Berikut ini penjelasannya secara ringkas:

1. Faktor Internal
    a. Faktor Kepribadian
        Kepribadian adalah suatu organisasi yang dinamis pada system psikosomatis dalam individu yang turut menentukan caranya yang unik dalam menyesuaikan dirinya dengan lingkungannya (biasanya disebut karakter psikisnya).  Masa remaja dikatakan sebagai suatu masa yang berbahaya. Pada periode ini, seseorang meninggalkan masa anak-anak untuk menuju masa dewasa. Masa ini di rasakan sebagai suatu Krisis identitas karena belum adanya pegangan, sementara kepribadian mental untuk menghindari timbulnya kenakalan remaja atau perilaku menyimpang.
    b. Faktor Kondisi Fisik
        Faktor ini dapat mencakup segi cacat atau tidaknya secara fisik dan segi jenis kelamin. Ada suatu teori yang menjelaskan adanya kaitan antara cacat tubuh dengan tindakan menyimpang (meskipun teori ini belum teruji secara baik dalam kenyataan hidup).  Menurut teori ini, seseorang yang sedang mengalami cacat fisik cenderung mempunyai rasa kecewa terhadap kondisi hidupnya. Kekecewaan tersebut apabila tidak disertai dengan pemberian bimbingan akan menyebabkan si penderita cenderung berbuat melanggar tatanan hidup bersama sebagai  perwujudan kekecewaan akan kondisi tubuhnya.

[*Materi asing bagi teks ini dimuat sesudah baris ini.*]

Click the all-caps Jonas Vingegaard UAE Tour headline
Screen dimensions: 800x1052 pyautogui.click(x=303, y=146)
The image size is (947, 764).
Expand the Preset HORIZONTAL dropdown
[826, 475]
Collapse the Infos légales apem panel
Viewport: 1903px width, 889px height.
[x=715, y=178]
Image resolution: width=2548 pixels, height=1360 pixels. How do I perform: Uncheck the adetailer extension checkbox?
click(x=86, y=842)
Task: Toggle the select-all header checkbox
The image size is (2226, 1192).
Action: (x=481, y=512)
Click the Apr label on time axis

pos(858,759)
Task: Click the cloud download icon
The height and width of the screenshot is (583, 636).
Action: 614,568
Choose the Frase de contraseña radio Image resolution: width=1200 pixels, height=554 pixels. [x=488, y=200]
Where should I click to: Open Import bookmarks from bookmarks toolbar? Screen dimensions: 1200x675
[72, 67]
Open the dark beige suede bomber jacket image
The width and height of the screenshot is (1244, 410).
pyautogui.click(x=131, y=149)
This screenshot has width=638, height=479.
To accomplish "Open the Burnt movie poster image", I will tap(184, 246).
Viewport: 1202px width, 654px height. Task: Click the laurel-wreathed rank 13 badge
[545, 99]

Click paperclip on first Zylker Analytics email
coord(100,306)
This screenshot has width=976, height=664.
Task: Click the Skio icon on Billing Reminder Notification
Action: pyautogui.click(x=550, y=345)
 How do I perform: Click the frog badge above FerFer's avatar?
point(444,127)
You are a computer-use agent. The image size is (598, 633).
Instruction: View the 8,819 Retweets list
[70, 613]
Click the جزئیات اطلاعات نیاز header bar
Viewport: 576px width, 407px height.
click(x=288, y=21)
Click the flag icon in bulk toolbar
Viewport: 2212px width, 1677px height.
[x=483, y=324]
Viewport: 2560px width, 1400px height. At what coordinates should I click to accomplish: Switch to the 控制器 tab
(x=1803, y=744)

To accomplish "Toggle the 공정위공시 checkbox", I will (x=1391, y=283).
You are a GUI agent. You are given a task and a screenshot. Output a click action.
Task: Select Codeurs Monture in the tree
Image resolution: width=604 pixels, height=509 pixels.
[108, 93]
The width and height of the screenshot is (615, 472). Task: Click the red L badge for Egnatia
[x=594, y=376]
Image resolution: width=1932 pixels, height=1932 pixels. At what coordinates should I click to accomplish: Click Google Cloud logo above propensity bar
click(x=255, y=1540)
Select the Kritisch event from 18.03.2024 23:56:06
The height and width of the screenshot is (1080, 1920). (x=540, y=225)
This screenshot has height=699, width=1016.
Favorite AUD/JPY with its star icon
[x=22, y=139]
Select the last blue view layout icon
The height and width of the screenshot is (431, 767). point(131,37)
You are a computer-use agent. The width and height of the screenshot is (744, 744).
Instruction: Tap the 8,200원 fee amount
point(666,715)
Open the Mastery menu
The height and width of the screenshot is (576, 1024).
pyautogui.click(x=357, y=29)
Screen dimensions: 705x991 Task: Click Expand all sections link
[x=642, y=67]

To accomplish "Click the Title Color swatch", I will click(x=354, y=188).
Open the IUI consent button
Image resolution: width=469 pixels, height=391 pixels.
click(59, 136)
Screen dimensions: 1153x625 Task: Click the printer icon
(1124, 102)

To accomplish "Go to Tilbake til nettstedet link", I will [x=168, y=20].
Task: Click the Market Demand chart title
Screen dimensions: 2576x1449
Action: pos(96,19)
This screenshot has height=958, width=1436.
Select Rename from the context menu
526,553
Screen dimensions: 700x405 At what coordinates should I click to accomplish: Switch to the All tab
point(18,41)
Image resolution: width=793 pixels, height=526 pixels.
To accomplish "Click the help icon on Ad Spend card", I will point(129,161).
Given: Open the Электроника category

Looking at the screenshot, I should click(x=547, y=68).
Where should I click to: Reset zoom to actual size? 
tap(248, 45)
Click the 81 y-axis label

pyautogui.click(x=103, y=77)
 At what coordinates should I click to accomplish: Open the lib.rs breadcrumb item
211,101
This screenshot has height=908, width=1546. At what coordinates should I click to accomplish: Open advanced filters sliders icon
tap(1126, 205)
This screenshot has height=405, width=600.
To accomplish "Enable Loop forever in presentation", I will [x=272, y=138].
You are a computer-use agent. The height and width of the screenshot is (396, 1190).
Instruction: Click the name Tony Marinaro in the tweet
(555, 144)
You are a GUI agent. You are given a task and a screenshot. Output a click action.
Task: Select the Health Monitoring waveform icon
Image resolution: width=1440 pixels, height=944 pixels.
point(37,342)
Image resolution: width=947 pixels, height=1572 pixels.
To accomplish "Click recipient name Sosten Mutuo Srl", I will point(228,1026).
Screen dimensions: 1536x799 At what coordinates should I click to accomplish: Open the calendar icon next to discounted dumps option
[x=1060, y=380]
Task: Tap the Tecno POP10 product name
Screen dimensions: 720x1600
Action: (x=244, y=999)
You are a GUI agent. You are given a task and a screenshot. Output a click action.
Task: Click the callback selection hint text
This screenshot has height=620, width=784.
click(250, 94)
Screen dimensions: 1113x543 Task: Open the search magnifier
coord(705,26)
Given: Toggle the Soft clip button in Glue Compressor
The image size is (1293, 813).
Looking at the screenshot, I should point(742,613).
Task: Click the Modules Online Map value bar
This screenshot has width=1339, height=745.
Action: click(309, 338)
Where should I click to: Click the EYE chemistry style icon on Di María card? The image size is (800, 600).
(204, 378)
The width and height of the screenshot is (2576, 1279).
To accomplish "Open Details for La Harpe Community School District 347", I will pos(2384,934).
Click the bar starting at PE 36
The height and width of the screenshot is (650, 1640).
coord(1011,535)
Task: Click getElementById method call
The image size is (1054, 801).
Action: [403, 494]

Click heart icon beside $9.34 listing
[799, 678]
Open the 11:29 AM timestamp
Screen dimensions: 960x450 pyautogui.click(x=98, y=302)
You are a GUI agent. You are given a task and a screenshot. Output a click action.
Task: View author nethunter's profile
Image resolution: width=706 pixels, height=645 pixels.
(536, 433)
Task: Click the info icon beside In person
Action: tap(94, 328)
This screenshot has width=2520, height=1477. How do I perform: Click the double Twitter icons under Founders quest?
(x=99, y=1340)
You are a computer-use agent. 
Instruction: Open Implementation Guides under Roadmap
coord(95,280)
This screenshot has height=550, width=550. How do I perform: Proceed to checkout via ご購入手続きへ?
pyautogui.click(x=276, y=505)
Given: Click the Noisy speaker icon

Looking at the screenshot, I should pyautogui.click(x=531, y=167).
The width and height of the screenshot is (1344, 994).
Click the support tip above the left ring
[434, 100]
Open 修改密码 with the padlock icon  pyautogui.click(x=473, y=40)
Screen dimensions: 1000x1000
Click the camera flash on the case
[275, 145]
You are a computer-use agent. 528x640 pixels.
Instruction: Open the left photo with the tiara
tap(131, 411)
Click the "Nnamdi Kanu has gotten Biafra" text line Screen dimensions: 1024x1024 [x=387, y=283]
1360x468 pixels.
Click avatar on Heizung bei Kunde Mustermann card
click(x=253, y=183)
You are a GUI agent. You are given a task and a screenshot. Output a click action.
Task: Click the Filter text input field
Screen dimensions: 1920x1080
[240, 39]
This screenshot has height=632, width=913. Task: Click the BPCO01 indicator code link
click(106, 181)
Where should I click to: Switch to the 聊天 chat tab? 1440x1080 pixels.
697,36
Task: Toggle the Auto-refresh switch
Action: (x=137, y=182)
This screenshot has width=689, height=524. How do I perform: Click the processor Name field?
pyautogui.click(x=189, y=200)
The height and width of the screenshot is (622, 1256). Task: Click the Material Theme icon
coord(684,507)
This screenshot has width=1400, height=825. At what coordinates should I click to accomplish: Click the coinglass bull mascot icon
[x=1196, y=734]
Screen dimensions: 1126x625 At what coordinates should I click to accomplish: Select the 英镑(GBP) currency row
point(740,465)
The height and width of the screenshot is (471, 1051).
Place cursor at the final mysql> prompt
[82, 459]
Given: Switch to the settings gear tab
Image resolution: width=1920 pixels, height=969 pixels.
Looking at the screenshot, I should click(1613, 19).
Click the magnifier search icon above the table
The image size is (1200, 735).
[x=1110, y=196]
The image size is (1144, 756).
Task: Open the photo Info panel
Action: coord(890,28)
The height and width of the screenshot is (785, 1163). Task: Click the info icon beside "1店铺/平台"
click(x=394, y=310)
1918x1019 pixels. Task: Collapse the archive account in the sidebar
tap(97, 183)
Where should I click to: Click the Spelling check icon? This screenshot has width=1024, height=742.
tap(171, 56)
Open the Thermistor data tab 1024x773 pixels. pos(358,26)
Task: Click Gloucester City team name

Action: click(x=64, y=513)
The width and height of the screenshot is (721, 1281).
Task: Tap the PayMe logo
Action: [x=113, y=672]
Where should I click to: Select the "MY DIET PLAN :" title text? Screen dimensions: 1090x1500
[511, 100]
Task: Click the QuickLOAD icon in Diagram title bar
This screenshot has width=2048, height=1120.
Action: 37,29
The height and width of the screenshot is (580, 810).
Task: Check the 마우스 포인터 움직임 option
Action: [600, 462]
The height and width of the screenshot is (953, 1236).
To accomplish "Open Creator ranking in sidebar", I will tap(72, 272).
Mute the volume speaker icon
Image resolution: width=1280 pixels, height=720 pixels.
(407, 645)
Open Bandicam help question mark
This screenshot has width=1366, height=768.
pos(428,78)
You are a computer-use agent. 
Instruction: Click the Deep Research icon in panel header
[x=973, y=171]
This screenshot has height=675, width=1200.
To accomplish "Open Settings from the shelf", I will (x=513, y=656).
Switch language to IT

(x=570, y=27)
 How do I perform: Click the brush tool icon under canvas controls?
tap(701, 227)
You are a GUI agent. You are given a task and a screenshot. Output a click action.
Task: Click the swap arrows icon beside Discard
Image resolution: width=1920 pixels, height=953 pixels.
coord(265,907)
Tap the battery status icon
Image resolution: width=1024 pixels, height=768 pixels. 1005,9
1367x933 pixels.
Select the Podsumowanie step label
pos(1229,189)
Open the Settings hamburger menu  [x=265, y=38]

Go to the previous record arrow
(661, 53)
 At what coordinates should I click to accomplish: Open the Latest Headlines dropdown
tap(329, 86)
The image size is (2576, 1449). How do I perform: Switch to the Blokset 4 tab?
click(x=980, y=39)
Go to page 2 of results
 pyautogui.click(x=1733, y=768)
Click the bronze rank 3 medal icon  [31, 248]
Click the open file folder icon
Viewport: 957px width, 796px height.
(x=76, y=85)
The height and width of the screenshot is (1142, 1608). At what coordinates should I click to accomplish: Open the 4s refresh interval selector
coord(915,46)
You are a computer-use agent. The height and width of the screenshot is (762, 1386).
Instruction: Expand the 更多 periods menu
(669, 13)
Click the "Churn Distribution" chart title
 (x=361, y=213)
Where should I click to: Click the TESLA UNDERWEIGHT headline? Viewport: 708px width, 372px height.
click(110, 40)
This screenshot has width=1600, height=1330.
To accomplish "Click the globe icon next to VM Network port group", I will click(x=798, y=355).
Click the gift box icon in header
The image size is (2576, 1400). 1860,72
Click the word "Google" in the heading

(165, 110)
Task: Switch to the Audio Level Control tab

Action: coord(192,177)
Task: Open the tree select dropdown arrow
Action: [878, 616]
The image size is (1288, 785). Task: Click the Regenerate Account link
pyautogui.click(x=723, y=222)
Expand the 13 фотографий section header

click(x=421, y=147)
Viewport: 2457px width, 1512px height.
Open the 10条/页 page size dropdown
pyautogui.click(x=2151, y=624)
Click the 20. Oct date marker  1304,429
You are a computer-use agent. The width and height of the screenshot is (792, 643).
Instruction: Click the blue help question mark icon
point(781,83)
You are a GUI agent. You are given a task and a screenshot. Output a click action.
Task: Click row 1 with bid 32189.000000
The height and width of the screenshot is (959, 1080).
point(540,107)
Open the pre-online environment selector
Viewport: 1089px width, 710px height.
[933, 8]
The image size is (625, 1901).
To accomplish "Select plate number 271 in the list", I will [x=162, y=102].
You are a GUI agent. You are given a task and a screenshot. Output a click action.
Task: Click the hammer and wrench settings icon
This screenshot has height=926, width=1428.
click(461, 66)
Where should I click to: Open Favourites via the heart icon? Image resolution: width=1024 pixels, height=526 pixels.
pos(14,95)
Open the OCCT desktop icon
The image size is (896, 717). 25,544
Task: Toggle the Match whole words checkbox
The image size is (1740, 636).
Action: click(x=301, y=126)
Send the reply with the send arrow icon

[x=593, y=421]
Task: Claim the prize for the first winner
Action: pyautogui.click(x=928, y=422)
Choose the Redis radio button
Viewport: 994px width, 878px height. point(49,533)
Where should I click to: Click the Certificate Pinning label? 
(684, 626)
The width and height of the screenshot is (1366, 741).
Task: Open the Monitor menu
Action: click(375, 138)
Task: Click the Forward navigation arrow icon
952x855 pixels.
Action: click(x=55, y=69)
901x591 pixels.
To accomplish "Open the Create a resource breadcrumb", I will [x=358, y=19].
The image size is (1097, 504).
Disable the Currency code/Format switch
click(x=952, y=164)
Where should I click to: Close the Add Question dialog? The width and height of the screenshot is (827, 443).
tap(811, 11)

    c. Faktor Status dan Peranannya di Masyarakat
        Seseorang anak yang pernah berbuat menyimpang terhadap hukum yang berlaku, setelah selesai menjalankan proses sanksi hukum (keluar dari penjara), sering kali pada saat kembali ke masyarakat status atau sebutan “eks narapidana” yang diberikan oleh masyarakat sulit terhapuskan sehingga anak tersebut kembali melakukan tindakan penyimpangan hukum karena meresa tertolak dan terasingkan.
    d. Krisis identitas
        Perubahan biologis dan sosiologis pada diri remaja memungkinkan terjadinya dua bentuk integrasi. Pertama, terbentuknya perasaan akan konsistensi dalam kehidupannya. Kedua, tercapainya identitas peran. Kenakalan remaja terjadi karena remaja gagal mencapai masa integrasi kedua.
    e. Kontrol diri yang lemah
        Remaja yang tidak bisa mempelajari dan membedakan tingkah laku yang dapat diterima dengan yang tidak dapat diterima akan terseret pada perilaku 'nakal'. Begitupun bagi mereka yang telah mengetahui perbedaan dua tingkah laku tersebut, namun tidak bisa mengembangkan kontrol diri untuk bertingkah laku sesuai dengan pengetahuannya.

2. Faktor Eksternal
    a. Lingkungan Keluarga
        Keluarga merupakan unit sosial terkecil yang memberikan fondasi primer bagi perkembangan anak. Sedangkan lingkungan sekitar dan sekolah ikut memberikan nuansa pada perkembangan anak. Karena itu baik-buruknya struktur keluarga dan masyarakat sekitar memberikan pengaruh baik atau buruknya pertumbuhan kepribadian anak.
        Keadaan lingkungan keluarga yang menjadi sebab timbulnya kenakalan remaja seperti keluarga yang broken-home, rumah tangga yang berantakan disebabkan oleh kematian ayah atau ibunya, keluarga yang diliputi konflik keras, ekonomi keluarga yang kurang, semua itu merupakan sumber yang subur untuk memunculkan delinkuensi remaja.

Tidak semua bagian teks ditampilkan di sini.